From: Christoph Scholtes
Subject: Re: Emacs build times on Windows
Date: Sat, 21 Apr 2012 06:05:42 -0600
User-agent: Mozilla/5.0 (Windows NT 6.1; WOW64; rv:11.0) Gecko/20120327 Thunderbird/11.0.1

Hi Eli,

On 4/21/2012 1:29 AM, Eli Zaretskii wrote:

On my i7 desktop (4 hyper-threaded cores), it takes 9 minutes, if I
use the -j10 switch to Make.  I suggest that you try -j6 in your
builds (if you use anything older than the current CVS of GNU Make,
you will also have to use the XMFLAGS="-j6" kludge as well, see
nt/INSTALL).  A parallel build should be faster.

Thanks. Does this work with mingw32-make also or do I have to use Cygwin (or MSYS?) to obtain gmake?

I tried building with mingw32-make -j2 but it did not result in any significant speedup.
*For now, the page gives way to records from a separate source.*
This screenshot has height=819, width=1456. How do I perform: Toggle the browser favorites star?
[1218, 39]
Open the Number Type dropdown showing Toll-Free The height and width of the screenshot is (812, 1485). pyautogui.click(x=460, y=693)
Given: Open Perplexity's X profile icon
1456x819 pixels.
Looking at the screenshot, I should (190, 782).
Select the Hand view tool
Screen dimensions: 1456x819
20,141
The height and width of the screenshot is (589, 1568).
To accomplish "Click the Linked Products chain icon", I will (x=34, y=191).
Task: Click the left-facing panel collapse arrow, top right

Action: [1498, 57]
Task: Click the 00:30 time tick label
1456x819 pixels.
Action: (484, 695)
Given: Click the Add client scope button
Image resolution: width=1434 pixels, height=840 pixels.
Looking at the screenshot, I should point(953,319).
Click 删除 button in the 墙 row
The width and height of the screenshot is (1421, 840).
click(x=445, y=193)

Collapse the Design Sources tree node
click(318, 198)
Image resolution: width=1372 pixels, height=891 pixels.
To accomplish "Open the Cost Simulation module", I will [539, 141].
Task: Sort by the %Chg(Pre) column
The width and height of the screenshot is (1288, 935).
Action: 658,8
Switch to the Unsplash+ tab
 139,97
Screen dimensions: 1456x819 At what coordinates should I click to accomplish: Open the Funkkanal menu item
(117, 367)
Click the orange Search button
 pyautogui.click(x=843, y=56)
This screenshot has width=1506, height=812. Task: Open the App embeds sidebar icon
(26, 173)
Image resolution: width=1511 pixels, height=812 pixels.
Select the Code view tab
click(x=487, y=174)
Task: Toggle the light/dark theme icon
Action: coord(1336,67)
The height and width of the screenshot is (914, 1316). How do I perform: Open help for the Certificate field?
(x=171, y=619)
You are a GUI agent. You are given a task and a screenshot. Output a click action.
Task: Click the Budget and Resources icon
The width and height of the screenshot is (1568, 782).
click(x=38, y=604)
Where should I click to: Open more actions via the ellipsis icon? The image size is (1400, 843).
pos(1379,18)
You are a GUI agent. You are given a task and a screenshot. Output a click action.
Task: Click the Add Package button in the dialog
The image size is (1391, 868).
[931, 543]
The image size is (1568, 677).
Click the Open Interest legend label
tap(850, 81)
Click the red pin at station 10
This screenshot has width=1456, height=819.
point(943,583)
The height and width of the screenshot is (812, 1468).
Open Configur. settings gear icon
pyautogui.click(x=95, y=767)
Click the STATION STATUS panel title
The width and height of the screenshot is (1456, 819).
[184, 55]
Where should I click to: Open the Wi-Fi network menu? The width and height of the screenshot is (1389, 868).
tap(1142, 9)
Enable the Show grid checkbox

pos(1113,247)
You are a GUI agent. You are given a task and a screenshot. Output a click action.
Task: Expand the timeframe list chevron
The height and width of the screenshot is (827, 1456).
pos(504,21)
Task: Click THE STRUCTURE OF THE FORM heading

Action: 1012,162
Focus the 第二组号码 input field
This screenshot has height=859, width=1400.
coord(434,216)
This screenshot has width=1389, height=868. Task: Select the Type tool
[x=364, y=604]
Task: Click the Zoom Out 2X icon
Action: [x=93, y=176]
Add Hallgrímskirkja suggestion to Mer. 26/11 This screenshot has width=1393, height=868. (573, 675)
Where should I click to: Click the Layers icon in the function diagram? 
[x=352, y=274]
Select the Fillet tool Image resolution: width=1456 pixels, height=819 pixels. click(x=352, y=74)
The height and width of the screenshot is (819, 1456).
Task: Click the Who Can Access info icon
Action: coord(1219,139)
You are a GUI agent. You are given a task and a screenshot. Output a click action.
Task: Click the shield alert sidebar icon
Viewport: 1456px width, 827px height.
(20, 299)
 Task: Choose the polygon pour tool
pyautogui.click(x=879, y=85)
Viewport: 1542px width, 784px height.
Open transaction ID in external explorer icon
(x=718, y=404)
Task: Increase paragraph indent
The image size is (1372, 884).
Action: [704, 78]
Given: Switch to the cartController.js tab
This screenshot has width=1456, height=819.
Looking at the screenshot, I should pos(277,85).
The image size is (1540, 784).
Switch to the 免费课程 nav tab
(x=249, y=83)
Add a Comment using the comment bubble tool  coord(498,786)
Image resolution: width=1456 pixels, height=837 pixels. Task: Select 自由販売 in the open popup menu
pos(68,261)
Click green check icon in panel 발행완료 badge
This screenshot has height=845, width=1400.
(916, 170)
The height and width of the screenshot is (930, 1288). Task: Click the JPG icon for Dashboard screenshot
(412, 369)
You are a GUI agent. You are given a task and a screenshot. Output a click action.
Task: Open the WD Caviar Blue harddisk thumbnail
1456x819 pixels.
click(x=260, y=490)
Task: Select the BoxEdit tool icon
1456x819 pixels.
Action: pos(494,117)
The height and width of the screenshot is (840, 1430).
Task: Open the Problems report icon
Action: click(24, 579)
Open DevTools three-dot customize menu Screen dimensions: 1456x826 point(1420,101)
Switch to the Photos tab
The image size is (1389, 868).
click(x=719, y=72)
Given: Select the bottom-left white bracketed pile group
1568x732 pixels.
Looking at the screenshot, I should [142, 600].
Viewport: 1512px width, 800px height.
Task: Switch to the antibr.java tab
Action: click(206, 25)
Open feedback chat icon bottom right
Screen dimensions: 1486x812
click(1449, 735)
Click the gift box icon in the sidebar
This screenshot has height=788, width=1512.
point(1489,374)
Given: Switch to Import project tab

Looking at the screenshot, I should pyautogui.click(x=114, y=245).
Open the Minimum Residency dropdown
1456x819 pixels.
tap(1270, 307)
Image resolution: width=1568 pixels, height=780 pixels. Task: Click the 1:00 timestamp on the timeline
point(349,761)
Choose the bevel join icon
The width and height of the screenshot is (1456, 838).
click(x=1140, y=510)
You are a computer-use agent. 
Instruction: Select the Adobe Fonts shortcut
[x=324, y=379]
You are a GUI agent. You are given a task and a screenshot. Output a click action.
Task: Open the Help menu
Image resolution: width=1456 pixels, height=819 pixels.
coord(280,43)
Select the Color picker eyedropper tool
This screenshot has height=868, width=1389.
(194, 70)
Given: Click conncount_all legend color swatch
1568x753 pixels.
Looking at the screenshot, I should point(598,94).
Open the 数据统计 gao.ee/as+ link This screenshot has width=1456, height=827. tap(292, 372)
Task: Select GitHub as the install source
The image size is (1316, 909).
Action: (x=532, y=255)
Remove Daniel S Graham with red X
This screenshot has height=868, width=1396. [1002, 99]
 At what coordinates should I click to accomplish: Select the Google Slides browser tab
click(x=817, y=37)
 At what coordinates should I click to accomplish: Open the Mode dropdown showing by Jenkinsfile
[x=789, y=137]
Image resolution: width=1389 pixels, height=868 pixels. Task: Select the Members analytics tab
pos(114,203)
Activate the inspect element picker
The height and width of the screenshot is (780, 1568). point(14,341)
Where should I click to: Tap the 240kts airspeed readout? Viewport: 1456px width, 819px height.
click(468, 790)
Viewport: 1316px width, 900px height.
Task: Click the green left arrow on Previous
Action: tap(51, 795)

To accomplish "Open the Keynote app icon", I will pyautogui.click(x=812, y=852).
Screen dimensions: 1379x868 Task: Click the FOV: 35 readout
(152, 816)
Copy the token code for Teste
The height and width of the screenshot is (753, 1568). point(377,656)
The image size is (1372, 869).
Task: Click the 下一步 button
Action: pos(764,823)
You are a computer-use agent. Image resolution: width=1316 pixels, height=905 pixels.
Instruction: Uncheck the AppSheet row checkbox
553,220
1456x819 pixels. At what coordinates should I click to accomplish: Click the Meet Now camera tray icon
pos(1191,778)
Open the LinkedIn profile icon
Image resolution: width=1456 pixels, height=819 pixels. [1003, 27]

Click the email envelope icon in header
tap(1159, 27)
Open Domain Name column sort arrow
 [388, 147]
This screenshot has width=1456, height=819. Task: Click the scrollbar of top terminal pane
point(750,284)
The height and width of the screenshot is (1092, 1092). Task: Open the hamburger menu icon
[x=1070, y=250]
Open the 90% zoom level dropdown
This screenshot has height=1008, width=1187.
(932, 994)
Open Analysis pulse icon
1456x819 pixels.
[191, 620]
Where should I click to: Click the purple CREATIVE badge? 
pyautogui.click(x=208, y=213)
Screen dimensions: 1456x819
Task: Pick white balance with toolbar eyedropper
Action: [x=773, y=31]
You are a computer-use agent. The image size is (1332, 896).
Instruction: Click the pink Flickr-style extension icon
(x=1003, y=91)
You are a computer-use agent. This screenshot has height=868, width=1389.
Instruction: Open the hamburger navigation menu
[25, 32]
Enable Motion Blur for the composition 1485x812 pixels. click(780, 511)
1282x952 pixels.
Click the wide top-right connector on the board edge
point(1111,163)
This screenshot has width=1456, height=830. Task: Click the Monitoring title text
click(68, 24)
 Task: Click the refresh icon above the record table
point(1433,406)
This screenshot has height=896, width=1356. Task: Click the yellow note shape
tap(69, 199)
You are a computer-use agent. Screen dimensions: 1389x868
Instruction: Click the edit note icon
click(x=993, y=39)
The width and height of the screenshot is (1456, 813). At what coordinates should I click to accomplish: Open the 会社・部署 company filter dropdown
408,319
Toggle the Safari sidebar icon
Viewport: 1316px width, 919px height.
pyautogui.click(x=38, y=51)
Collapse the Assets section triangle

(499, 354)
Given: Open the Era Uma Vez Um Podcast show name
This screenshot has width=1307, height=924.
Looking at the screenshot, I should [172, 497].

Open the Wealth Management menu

The extra build with a large PURESIZE is not the problem.  Each one of
the 2 compilations of the Emacs sources takes 20 seconds on my machine
(using "make -j10"), which is negligibly short compared to the
compilation of Lisp files.  ("make -j10 info" takes another 5 seconds,
but only on the trunk, where I recently made the 'info' target of
nt/makefile.w32-in more parallel-friendly.)

On my system the extra PURESIZE build takes a lot longer than 20 seconds, but hopefully I can reduce that by using parallel compilation.

Very simple: the byte compilation on Posix platforms can run in
parallel, because it uses a generic .el.elc rule.  By contrast, on
Windows we compile them sequentially, one after the other, because the
recipe says:

   compile-CMD:
   #    -for %%f in ($(lisp) $(WINS)) do for %%g in (%%f\*.elc) do @attrib -r 
%%g
          for %%f in ($(COMPILE_FIRST)) do \
            $(emacs) -l loaddefs $(BYTE_COMPILE_FLAGS) -f 
batch-byte-compile-if-not-done %%f
          for %%f in (. $(WINS)) do for %%g in (%%f/*.el) do \
            $(emacs) -l loaddefs $(BYTE_COMPILE_FLAGS) -f 
batch-byte-compile-if-not-done %%f/%%g

IOW, we use a shell-level loop to compile the files one by one.

So if you are looking for the place to significantly speed up the
bootstrap, the first place to look is to make the byte compilation use
a similar setup to what you see in lisp/Makefile.in.

I see. I will look into that. Thanks.